Travel Insurance: When Your Credit Card Is Enough (and When It Isn't)

Published 7/2/2026

A clear framework for deciding when Chase Sapphire, Amex Platinum, or Capital One coverage is sufficient — and when to buy a separate policy.

## The two questions to ask 1. **Medical:** Would a $50,000 hospital bill in a foreign country ruin you? 2. **Trip cost:** Would losing $5,000 in non-refundable hotels and tours ruin you? If either answer is yes for a given trip, you need coverage. Your credit card handles more of this than you think — but not everything. ## What premium credit cards actually cover **Chase Sapphire Preferred / Reserve, Amex Platinum, Capital One Venture X:** - Trip cancellation/interruption: $10,000/trip typical. - Trip delay: $500/day after 6–12 hours. - Baggage delay and loss. - Rental car collision (primary on Sapphire/Venture X). - **Emergency medical (Reserve/Platinum/Venture X):** limited — usually $2,500 medical, $100k evacuation. **Must pay for the trip with the card and pass the terms exactly.** ## What credit cards do NOT cover well - **Adequate medical care abroad.** $2,500 doesn't touch a real hospital stay. - **Pre-existing conditions.** - **Adventure activities** (scuba below certain depth, mountaineering, skiing off-piste). - **Cancel For Any Reason (CFAR)** — no card offers this. ## When to buy standalone insurance Buy a real policy if any of these apply: - International trip longer than 2 weeks. - Any activity risk (skiing, diving, trekking, motorcycle). - Traveling with elderly parents or young children. - Trip cost over $10,000 non-refundable. - Cruises (medevac from a ship is $100k+). - Destinations far from Western hospitals. ## Best-value providers Compare policies through **InsureMyTrip** or **Squaremouth** — they're aggregators, not insurers.
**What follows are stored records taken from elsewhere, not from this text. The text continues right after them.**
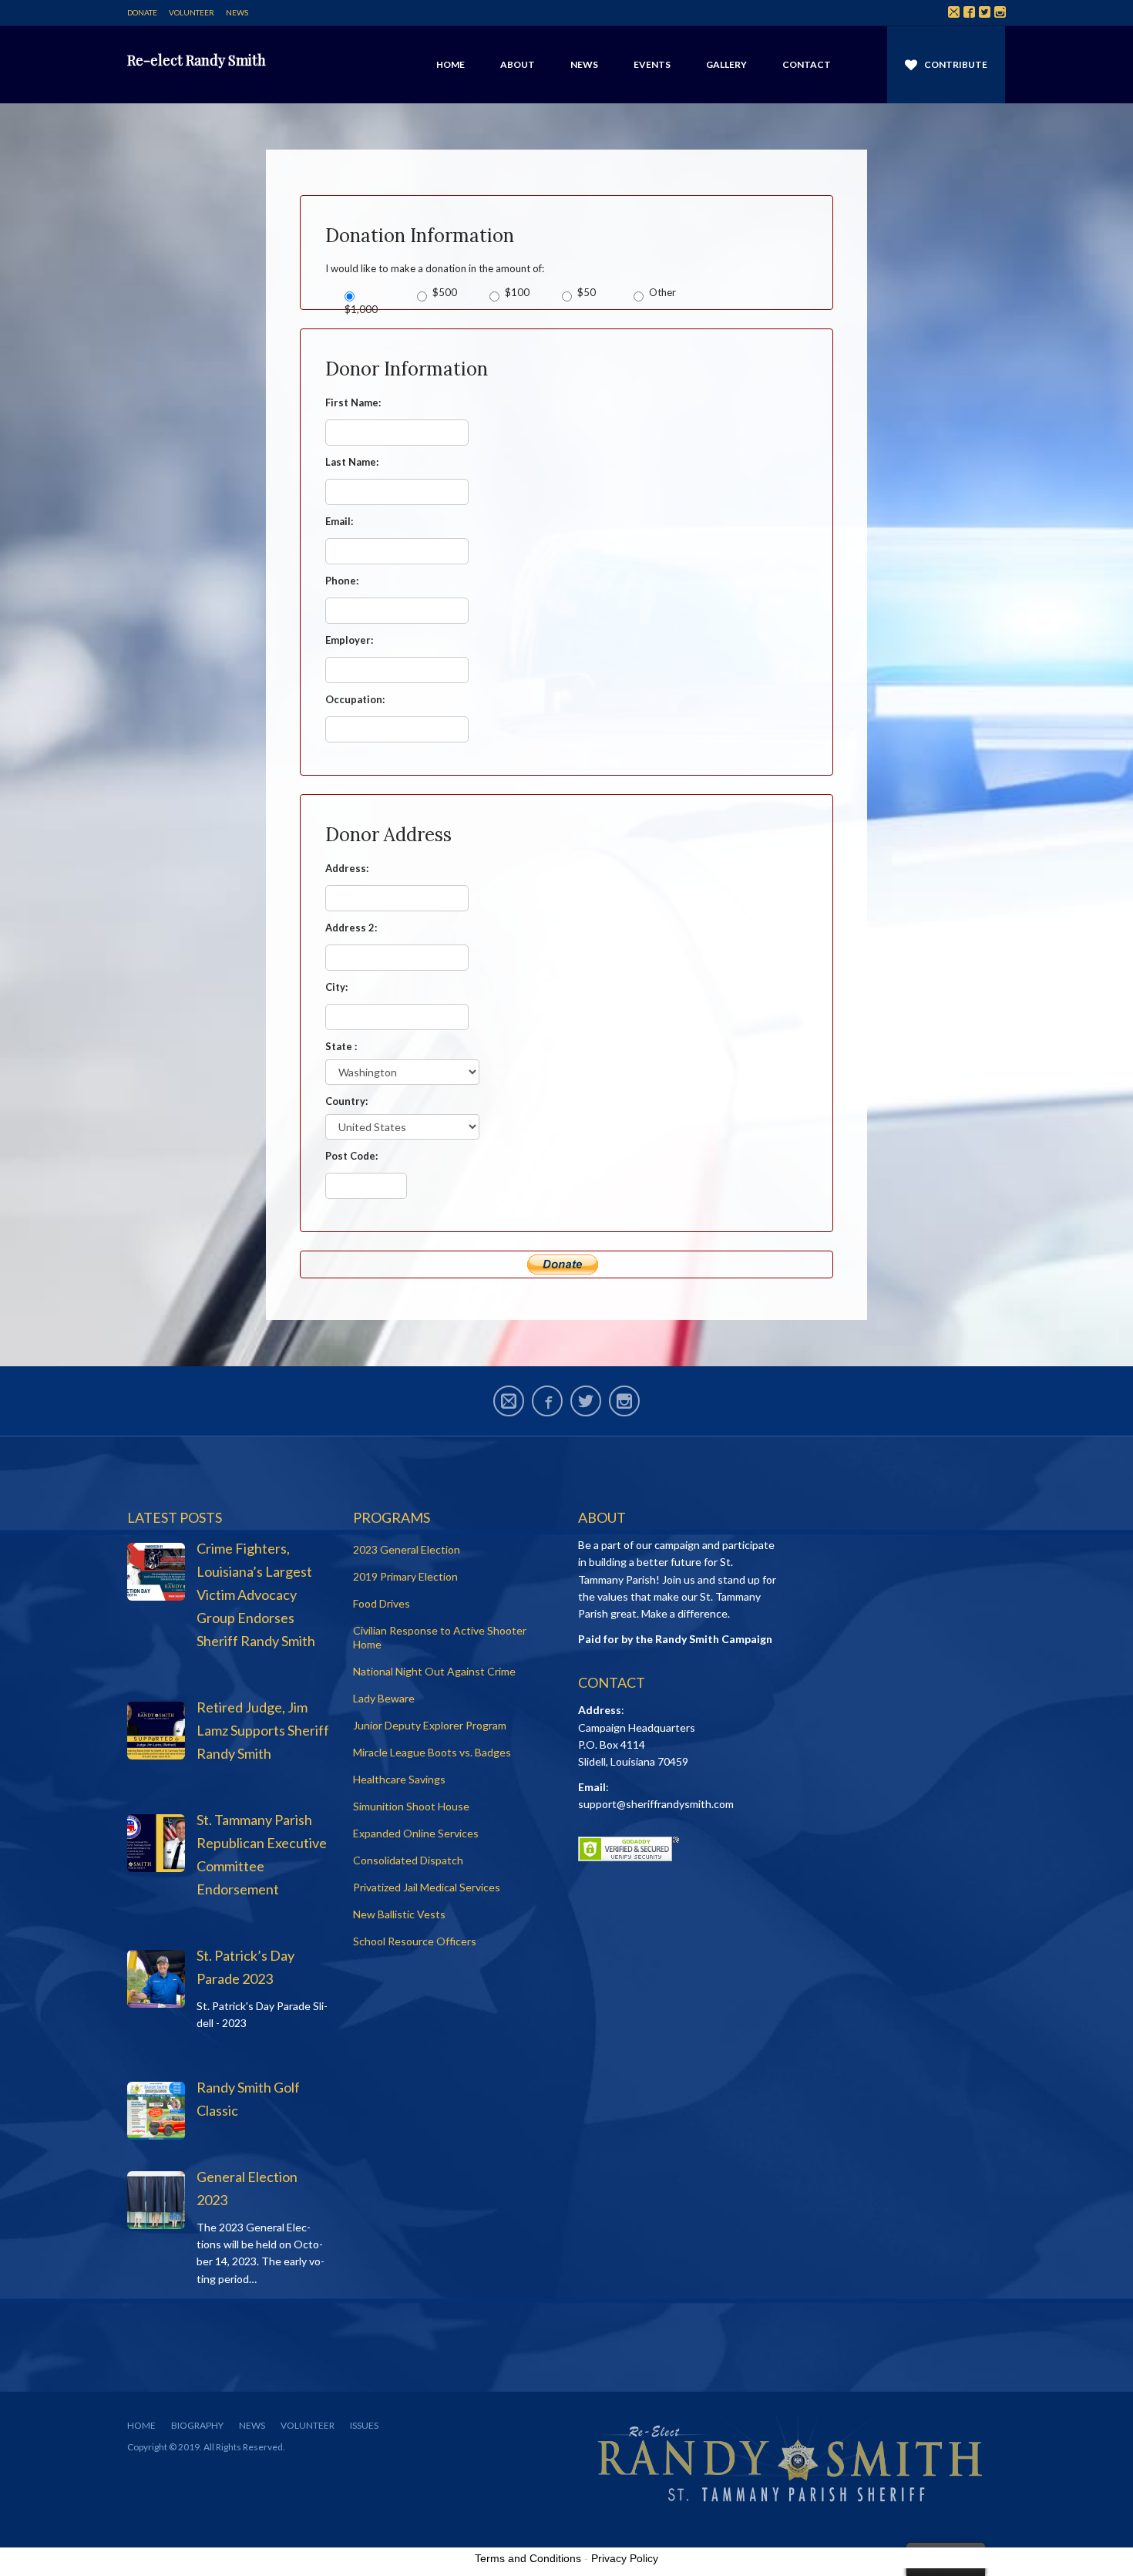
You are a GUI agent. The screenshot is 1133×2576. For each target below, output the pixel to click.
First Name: (353, 402)
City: (336, 987)
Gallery (726, 64)
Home (450, 64)
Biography (197, 2425)
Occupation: (355, 699)
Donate (142, 12)
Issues (364, 2425)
Look for: - **$100,000+ medical, $500,000+ medevac** minimums. - **Primary** medical (pays first, no fighting your health insurer). - **Pre-existing condition waiver** if you buy within 14–21 days of your first trip payment. - **CFAR** rider if you want max flexibility (adds ~40% to premium). ## Rough costs - Comprehensive policy for a 10-day international trip: 4–7% of trip cost. - Medical-only policy: $50–$150 for 2 weeks. The worst combination is thinking your credit card has you covered when it doesn't. Read your card's benefits guide once, then decide.